* [What is required]:
From the line containing "Task: Click the label 'C.' next to its option" down to the final line of the entries below, restate each line word for word and add nothing.

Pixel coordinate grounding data

################

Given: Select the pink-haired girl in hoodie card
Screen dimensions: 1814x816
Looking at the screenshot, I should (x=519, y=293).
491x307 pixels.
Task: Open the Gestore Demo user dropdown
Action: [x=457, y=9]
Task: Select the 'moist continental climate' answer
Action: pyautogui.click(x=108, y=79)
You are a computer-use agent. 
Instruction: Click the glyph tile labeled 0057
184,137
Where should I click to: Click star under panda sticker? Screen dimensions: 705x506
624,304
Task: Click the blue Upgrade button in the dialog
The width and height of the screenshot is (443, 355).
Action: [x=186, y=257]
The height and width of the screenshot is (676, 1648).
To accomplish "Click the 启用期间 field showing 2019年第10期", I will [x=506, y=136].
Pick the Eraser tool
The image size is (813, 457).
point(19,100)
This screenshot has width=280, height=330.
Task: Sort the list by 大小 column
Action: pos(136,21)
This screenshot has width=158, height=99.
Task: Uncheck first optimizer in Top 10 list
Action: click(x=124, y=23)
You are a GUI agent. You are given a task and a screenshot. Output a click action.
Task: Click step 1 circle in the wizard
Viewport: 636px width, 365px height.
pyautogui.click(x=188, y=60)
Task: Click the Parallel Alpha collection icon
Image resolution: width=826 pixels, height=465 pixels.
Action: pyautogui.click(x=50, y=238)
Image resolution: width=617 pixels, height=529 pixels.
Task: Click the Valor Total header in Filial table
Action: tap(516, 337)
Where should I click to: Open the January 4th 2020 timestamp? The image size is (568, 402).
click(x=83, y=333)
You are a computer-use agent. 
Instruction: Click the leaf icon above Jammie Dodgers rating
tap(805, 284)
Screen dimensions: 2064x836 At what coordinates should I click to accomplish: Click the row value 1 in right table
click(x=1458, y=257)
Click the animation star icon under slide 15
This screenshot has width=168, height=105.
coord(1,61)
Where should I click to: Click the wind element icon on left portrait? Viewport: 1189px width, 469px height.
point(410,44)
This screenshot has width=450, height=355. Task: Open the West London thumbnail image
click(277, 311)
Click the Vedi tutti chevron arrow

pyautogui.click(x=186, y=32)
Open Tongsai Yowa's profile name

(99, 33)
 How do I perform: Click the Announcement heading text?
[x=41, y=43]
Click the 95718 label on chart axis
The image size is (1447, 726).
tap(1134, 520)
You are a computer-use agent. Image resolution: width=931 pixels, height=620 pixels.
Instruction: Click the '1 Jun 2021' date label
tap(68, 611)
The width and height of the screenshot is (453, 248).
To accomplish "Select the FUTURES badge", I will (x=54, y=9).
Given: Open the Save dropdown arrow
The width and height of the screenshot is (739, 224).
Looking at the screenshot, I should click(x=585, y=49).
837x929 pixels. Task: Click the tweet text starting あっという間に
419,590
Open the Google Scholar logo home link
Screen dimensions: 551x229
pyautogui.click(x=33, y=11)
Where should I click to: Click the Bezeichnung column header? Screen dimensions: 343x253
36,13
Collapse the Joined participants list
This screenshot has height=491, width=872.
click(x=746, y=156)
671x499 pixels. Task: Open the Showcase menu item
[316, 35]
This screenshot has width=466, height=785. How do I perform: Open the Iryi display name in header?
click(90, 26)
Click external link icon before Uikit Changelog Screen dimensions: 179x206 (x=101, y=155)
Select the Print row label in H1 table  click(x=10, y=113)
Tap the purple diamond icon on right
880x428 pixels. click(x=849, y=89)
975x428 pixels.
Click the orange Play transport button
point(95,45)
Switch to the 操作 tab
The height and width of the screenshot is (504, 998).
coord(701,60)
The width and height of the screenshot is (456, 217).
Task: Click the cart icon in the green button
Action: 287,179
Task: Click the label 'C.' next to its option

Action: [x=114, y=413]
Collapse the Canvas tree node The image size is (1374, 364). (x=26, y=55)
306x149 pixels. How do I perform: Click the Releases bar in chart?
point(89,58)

################

* [Reply]:
Task: Click the label 'C.' next to its option

Action: [x=114, y=413]
Collapse the Canvas tree node The image size is (1374, 364). (x=26, y=55)
306x149 pixels. How do I perform: Click the Releases bar in chart?
point(89,58)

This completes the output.